What needs to be done: Give back exactly the lines of the material below, starting with the line with "About Us (119, 43)" and going on through the line with "Executive (210, 2391)".

----- Supplied information -----

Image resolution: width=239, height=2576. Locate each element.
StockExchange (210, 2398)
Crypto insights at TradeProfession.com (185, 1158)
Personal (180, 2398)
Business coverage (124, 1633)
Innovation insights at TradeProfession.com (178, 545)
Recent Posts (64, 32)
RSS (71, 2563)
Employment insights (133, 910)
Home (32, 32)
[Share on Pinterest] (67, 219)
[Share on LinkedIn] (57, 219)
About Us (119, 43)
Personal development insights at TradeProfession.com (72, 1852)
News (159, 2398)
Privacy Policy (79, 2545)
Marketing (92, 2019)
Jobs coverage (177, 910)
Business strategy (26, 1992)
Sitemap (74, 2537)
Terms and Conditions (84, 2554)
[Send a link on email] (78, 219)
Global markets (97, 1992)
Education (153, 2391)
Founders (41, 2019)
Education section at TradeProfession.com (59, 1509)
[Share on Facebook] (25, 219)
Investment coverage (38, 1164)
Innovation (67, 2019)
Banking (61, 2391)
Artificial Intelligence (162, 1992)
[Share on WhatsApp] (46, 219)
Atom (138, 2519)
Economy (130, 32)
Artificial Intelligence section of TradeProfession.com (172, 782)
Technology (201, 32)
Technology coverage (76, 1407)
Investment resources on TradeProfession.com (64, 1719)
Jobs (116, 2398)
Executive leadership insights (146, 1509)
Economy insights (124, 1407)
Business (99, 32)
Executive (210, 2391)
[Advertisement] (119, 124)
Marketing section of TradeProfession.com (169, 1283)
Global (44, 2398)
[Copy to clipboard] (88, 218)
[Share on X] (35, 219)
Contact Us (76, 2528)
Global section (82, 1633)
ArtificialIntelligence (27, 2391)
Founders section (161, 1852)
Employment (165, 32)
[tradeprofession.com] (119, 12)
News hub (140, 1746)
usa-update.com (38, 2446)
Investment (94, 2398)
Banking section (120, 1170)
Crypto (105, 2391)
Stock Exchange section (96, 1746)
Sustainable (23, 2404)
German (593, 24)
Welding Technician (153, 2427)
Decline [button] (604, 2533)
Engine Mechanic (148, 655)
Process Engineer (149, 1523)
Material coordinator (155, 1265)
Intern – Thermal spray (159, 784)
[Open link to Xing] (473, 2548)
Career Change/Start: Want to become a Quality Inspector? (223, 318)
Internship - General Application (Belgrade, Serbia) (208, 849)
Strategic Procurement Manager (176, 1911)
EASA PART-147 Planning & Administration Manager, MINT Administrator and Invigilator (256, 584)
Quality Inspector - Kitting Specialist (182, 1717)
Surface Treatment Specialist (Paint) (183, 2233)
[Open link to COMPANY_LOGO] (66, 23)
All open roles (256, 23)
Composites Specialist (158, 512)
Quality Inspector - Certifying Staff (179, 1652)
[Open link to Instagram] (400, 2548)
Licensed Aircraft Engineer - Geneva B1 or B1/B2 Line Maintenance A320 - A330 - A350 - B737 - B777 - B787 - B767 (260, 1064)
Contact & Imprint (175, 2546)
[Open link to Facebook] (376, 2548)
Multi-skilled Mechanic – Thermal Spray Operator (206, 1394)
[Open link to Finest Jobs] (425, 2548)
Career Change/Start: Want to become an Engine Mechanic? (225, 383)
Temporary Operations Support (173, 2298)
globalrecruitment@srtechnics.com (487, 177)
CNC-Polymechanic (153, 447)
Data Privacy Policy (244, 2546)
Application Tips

-----

Exercise solution:
About Us (119, 43)
Personal development insights at TradeProfession.com (72, 1852)
News (159, 2398)
Privacy Policy (79, 2545)
Marketing (92, 2019)
Jobs coverage (177, 910)
Business strategy (26, 1992)
Sitemap (74, 2537)
Terms and Conditions (84, 2554)
[Send a link on email] (78, 219)
Global markets (97, 1992)
Education (153, 2391)
Founders (41, 2019)
Education section at TradeProfession.com (59, 1509)
[Share on Facebook] (25, 219)
Investment coverage (38, 1164)
Innovation (67, 2019)
Banking (61, 2391)
Artificial Intelligence (162, 1992)
[Share on WhatsApp] (46, 219)
Atom (138, 2519)
Economy (130, 32)
Artificial Intelligence section of TradeProfession.com (172, 782)
Technology (201, 32)
Technology coverage (76, 1407)
Investment resources on TradeProfession.com (64, 1719)
Jobs (116, 2398)
Executive leadership insights (146, 1509)
Economy insights (124, 1407)
Business (99, 32)
Executive (210, 2391)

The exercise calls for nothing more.